Again this only happens with converting PDFs into searchable PDFs. Converting normal images works super fast and the results are very small files with great quality (OCRed in 10 seconds and a 568KB file), and these PDF render fast and you can scroll through the pages smoothly.

I dont think this huge difference in performance should be an acceptable behavior.

In my particular situation, this is very annoying since I deal more often with existing PDFs rather than scanning documents myself. And all these PDFs for which I don’t have the original images take a lot of time (hours!) to convert, and what’s worse is that their jumpy scrolling and slow rendering irritates me a lot.

Paul_G · June 10, 2011, 8:34am

Thanks Bill. That certainly explains what’s happening. But as a layperson, my first thought is “Why on earth would it do that?”. It seems ridiculous. There’s already an image in the original scan - I mean, that’s the point, it’s an image without any text, that’s what we’re trying to change. Why replace this low-size, clear image in that pdf with either a gigantic clear image or a low size degraded image? If that’s what’s needed for the OCR to work, fair enough - but even then, couldn’t you then discard the new image after OCR and merge the text with the original small & clear image instead?

It’s a pretty serious usability issue for me:

I need to share my documents, so they need to stay looking good, not degraded.
I need to email my documents, so they can’t be massive sizes.
I need to find my documents, so I need to OCR them.
I’d imagine lots of people have those same needs.

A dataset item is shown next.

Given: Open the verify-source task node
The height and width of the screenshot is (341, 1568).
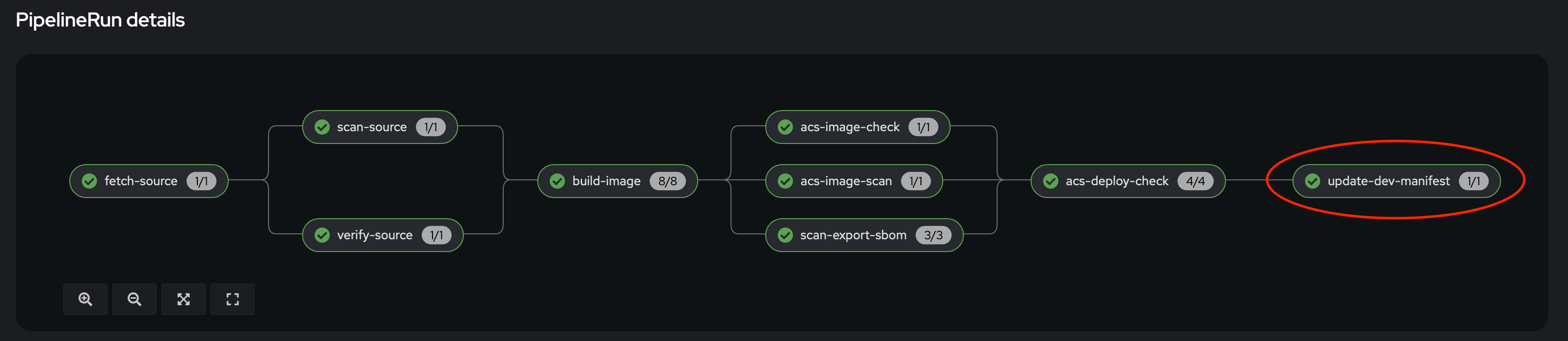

So - is there any way around it? Any way of scanning in documents and getting a searchable result that is not degraded, and file size only marginally larger than the original scan? (allowing for the fact that a text layer has to be added in - but text doesn’t take up much space). Could I do it with a different OCR? (I’d pay!) Or OCR outside of DTPO? Or is it just something that is universal in OSX OCRing? (For that matter, could I do it better in - gasp horror - Windows?)